Now that it’s productionising, I need some monitoring, log management and alerting.
Lucky for me, Rancher has this setup in the Cattle catalogue. I installed Prometheus and ElasticSearch/Logstash. This took about 30 mins to do.
HTTP Load Balancing
I’m hosting a fair few projects on the same containerised infrastructure. I don’t want to run the front end containers on every host, or to have a single host that is the single entry point. Instead I’d like to run 2 of each container (unless under load), spread across the various hosts, and have http traffic route to them after hitting any of the hosts. A load balancer sitting in front and distributing traffic to the host cluster completes the mix.
To make this work, this is what I did.
Set up an AWS Elastic Load Balancer, directing traffic at all the Rancher hosts.
Installed an Event Sourced HTTP Proxy from the Muon project.
In Rancher, create a new user stack
load-balancingand then added a load balancer container.
The last entry is nice, Rancher lets you create a load balancer (which is HA proxy), run an instance on all hosts and have it direct HTTP traffic to a particular internal service. So I can direct all HTTP traffic to my 2 HTTP proxy nodes that then select the target from their event sourced routing table.
Adding a new http vhost is now as easy as emitting the appropriate muon event and the proxies scale horizontally very easily.
I managed to deploy a new Rancher server in 5 minutes, experiment with various orchestration options by deploying them to various AWS datacentres and settle on Cattle within an hour. Migration of projects took a simple rebuilt to deploy them onto the new Rancher environment as simple docker compose stacks.
Rancher is an interesting tool with a lot to recommend it. After my initial confusion on what its role actually was as distinct from the orchestrators it was using, I’ve come to appreciate the multi-orchestration idea. I don’t like being forced to make "strategic" decisions based on silly technical reasons, say Kube vs Mesos. Why not both? Rancher gives a decent answer to that, and I expect it to be my top level Ops tool of choice for the foreseeable future.
Why didn’t you use [insert cloud provider offering here].
I want multi cloud.
This sounds awesome, can I pay you to do some work for me?

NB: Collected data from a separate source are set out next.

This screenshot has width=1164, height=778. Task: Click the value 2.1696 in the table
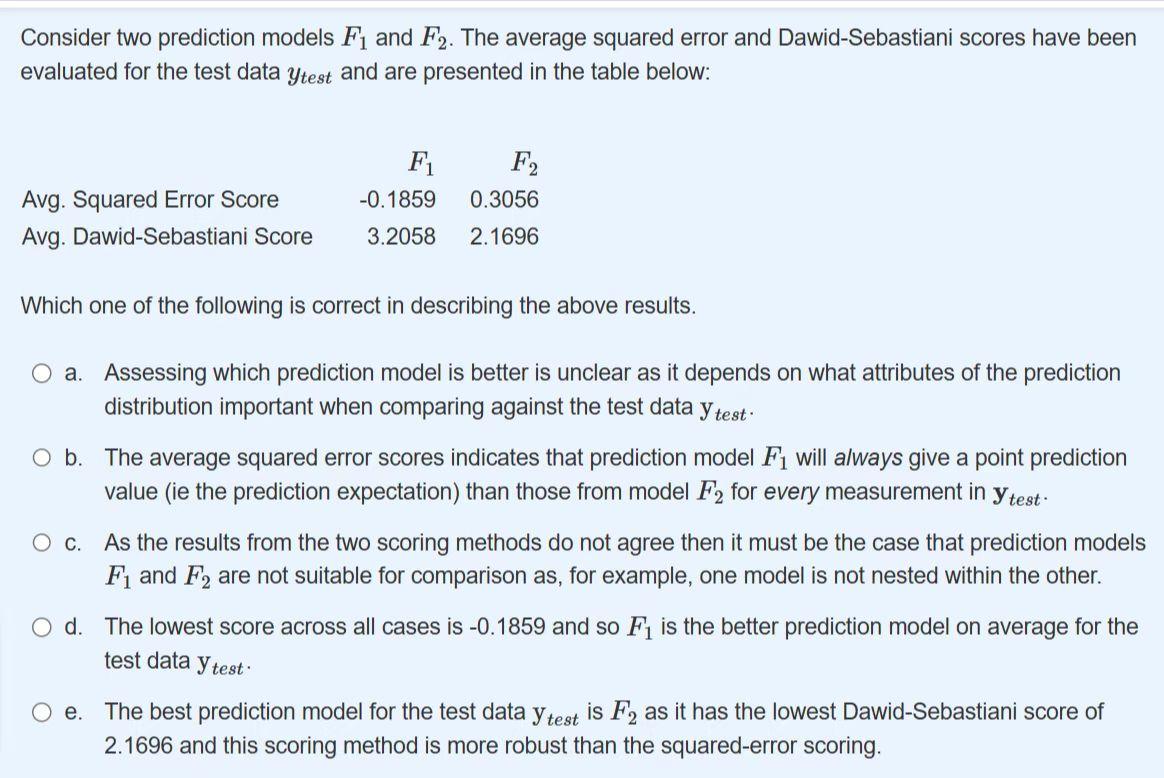(506, 237)
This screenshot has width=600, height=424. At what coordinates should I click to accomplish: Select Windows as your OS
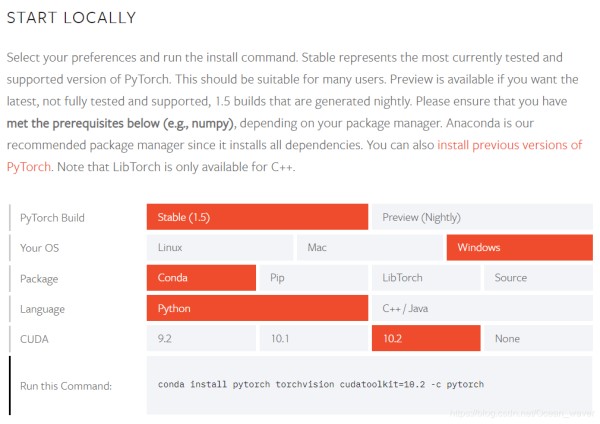pos(520,247)
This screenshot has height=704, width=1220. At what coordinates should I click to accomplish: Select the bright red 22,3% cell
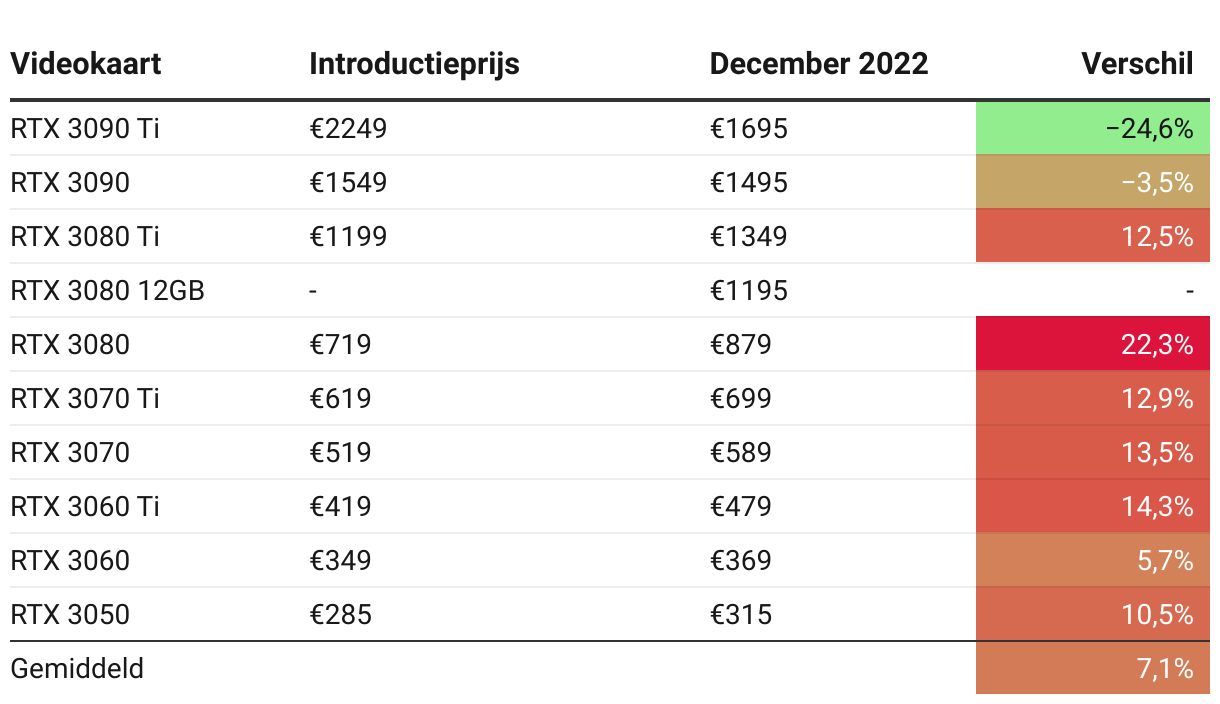(1093, 344)
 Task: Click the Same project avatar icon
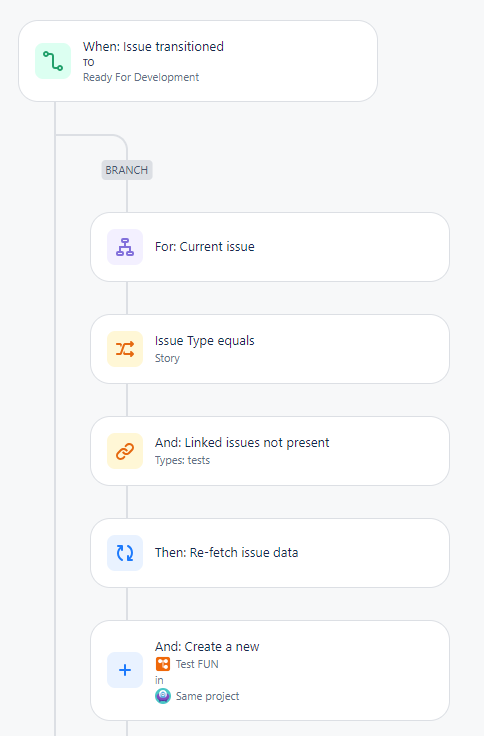[162, 696]
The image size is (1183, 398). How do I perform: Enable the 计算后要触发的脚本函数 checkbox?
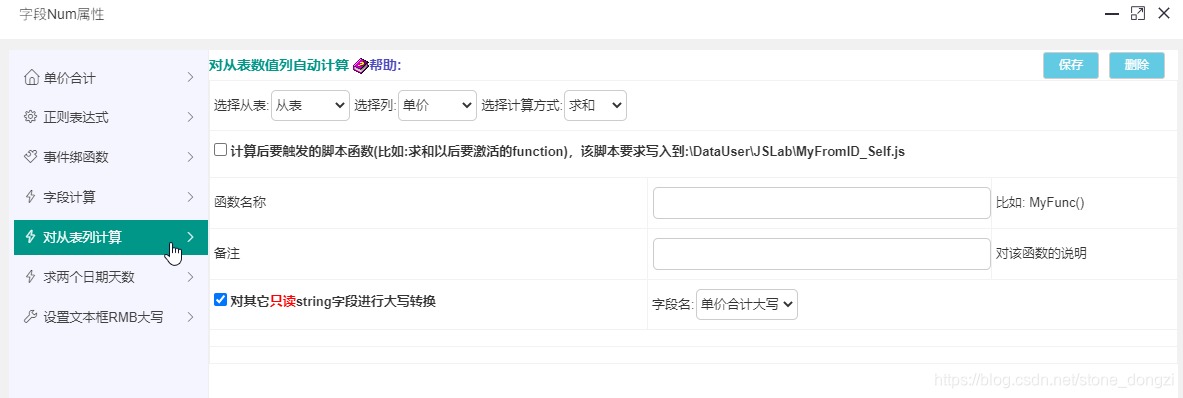[x=220, y=150]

Why, yes you can. (ok, fair enough, this is an advert)
What kind of projects are you deploying?
A fair few.
On the new setup, I’m running
A marketing experimental analytics system for a top tier broadcast media firm.
2 startup applications to support funding and MVP building *
These moving to production is the main impetus to getting someting production grade in place.

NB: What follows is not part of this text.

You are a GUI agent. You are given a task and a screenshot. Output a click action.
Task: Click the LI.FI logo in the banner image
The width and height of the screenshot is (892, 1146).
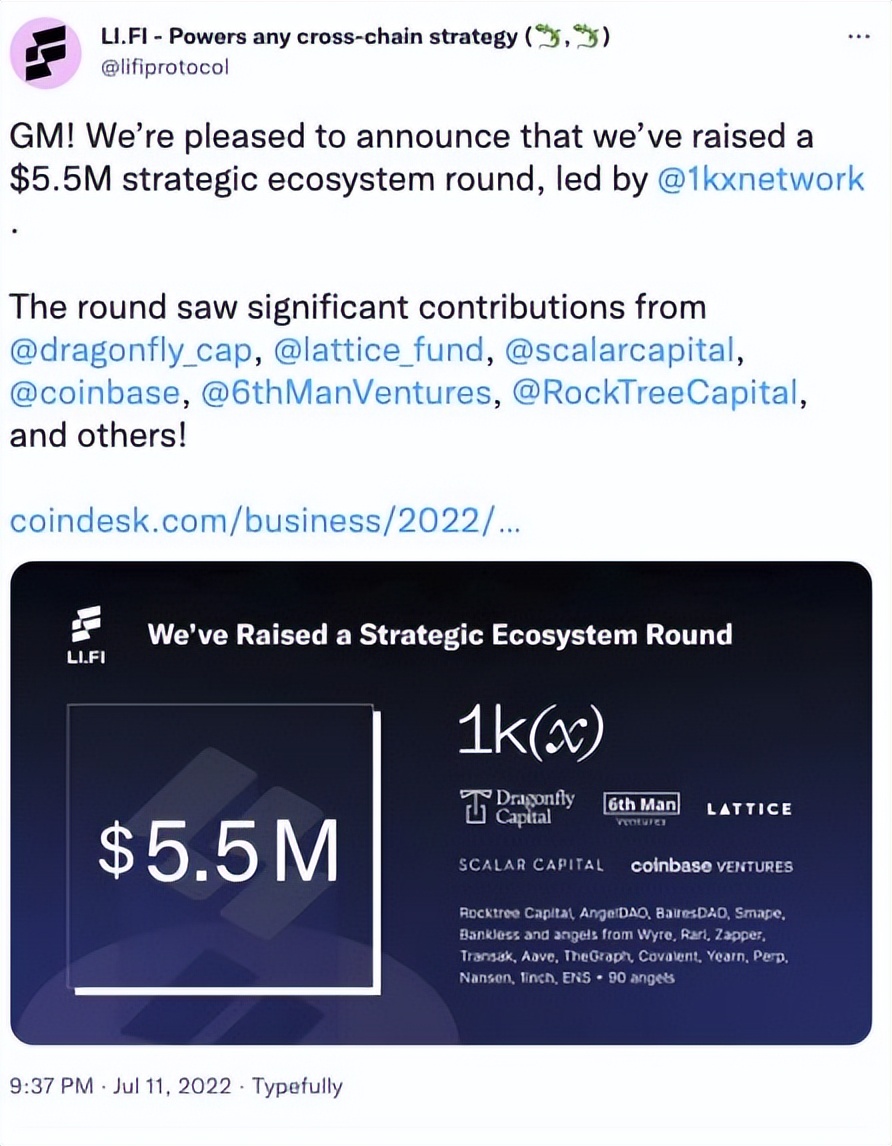[85, 636]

Are you deploying stateful containers?
Yes. Generally I use Cassandra to back Photon, an event store from the Muon project. Or run a single Photon with an data store embedded in its own container for small data sets/ non prod workloads. Both of these need stateful volume management.
Apart from that as the data backbone, mysql and neo4j put in a good showing, although I currently have them as view data only. If they totally die, they will be recontstructed from the event store. For now I’m happy with that state of affairs. In the future, I may invest some time in making them HA, but I’m not that concerned given the ability to rebuild automatically is already there.